Nevertheless, reading the actual words is something of a stunner.
Q.: “Hamas has created additional demand, we have this $106 billion request from the president. Can you give us some general color in terms of areas where you think you could see incremental acceleration in demand?”
A.: “I think if you look at the incremental demand potential coming out of that, the biggest one to highlight and that really sticks out is probably on the artillery side.”
— from a General Dynamics third-quarter-earnings call on Oct. 25.
“Lord Death is a real big eater,” as Jim Harrison once wrote. And His shit is pure gold.
Living two blocks from singletrack has its advantages, as long as you watch your step.
Man, am I ever glad I’m not an influencer.

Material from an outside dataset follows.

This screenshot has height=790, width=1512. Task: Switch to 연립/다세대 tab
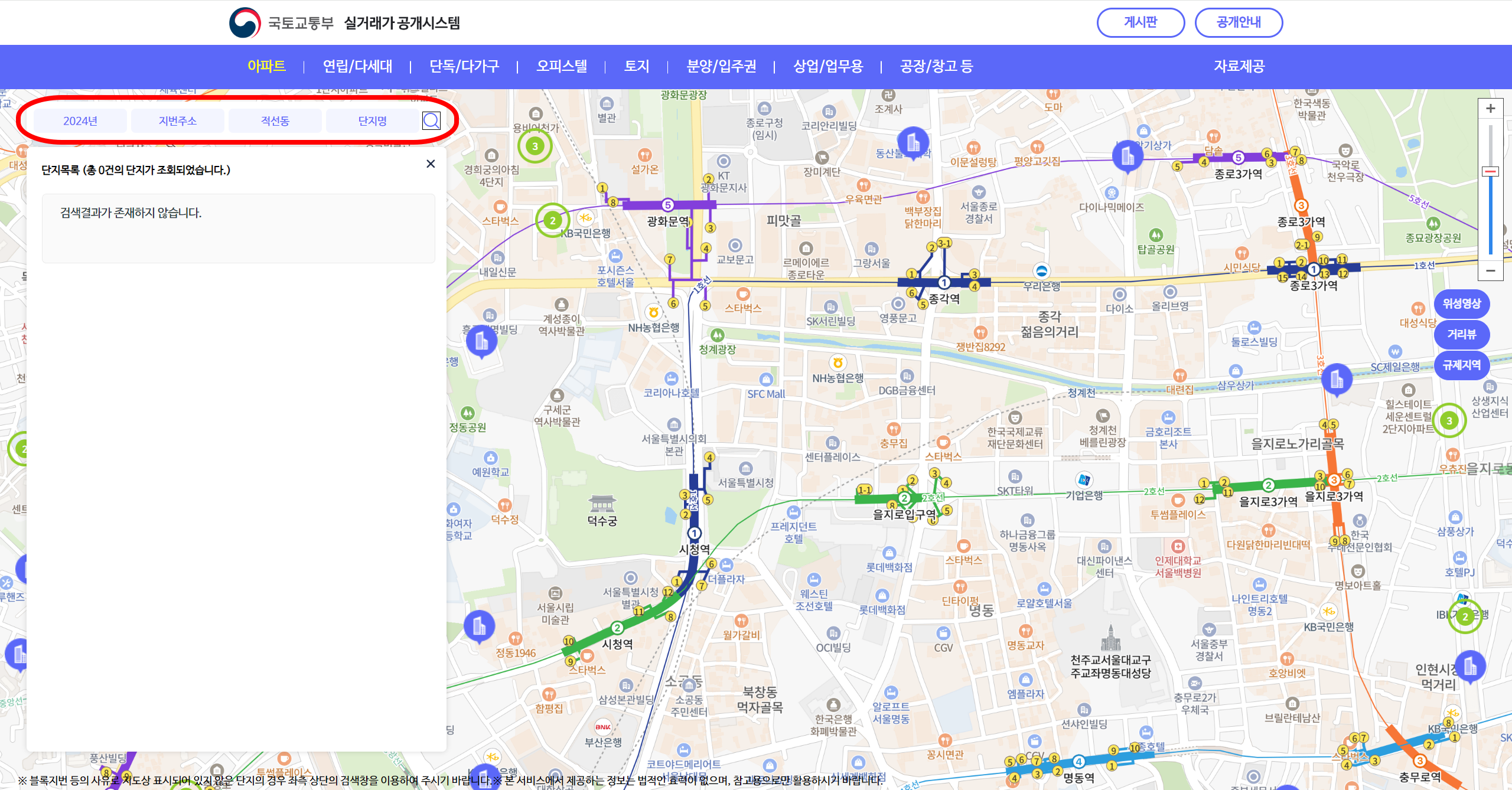click(357, 66)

If I were, I’d feel obligated to opine on Hamas v. Israel; the Rt. Rev. Dr. Mike Johnson (R-Pecksniff), our latest Shaker of the Hose; psycho killers who use gunfire to drown out the voices in their heads; and various Trumps getting hauled, with eyes a-rolling at the sheer injustice of it all, into various courts of law.
But I ain’t. So I won’t.
Besides, my back hurts, because I somehow managed to banjax the bugger on Monday while shoveling out Miss Mia’s litter box and ever since have been lurching around the vicinity like an angry Ent with one root in a cast.
I haven’t even considered riding or running. But I have shuffled out for a few short hikes with my trusty staff and to date have not rendered dysfunctional any other aspects of the organism.

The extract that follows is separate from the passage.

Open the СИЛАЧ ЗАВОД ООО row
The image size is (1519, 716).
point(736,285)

Also, I have not been compelled to endure bombardment, conversion, gunfire, or jurisprudence. Thus, winning, etc.
In other news, we’ve been watching a graphic-novel adaptation on Netflix, the limited series “Bodies,” and I can’t recommend it as a muscle relaxant. More of an irritant, really. But we’re six episodes into the sonofabitch and I want to find out how it ends so I can hate it properly.

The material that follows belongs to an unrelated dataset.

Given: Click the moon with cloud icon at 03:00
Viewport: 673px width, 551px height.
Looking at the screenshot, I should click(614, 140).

Ordinarily I love almost any tale involving time travel. But at the moment all I can think of is going back to 1976 and telling the 22-year-old me not to work the top end of a hand truck while delivering a large refrigerator into an upstairs apartment.
“Dude,” I’d say, “just look at me. I’m all that remains of you. There are ways to get beer money that are easier on the lower back. For starters, weed is gonna be legal here in 2012. You heard it here first. Get busy.”